____ DATA FOR REVIEW
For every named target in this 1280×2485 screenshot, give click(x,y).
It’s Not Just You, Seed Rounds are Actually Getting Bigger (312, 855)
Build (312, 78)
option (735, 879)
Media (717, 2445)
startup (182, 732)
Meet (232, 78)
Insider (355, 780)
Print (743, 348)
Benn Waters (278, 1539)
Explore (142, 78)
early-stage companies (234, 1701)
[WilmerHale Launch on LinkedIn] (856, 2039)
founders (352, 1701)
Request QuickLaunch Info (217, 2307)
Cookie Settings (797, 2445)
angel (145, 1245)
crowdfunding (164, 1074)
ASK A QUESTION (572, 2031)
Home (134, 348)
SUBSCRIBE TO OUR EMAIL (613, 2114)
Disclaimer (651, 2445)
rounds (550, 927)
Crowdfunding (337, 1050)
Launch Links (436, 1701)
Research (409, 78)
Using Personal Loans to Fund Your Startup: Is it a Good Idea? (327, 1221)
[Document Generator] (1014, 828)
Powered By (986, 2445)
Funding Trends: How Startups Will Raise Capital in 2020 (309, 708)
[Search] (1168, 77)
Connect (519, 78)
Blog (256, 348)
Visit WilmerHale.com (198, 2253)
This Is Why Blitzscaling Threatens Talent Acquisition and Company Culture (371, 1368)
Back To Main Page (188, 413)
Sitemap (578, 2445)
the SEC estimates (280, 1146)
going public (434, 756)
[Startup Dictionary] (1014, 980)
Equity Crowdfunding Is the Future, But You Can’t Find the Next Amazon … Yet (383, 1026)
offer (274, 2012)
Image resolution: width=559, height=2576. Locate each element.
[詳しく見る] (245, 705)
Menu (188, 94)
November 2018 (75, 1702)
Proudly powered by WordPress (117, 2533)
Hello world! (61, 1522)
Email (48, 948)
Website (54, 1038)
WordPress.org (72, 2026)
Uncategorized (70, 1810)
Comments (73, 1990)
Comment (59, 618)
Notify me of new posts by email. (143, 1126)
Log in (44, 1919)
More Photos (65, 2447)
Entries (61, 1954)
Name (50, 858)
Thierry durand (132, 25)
________
• [REQUIREMENT] Every line from the one containing "offer (274, 2012)" through the last line of the entries must be written out verbatim, and no other line.

• [EXPECTED OUTPUT]
offer (274, 2012)
Image resolution: width=559, height=2576. Locate each element.
[詳しく見る] (245, 705)
Menu (188, 94)
November 2018 (75, 1702)
Proudly powered by WordPress (117, 2533)
Hello world! (61, 1522)
Email (48, 948)
Website (54, 1038)
WordPress.org (72, 2026)
Uncategorized (70, 1810)
Comments (73, 1990)
Comment (59, 618)
Notify me of new posts by email. (143, 1126)
Log in (44, 1919)
More Photos (65, 2447)
Entries (61, 1954)
Name (50, 858)
Thierry durand (132, 25)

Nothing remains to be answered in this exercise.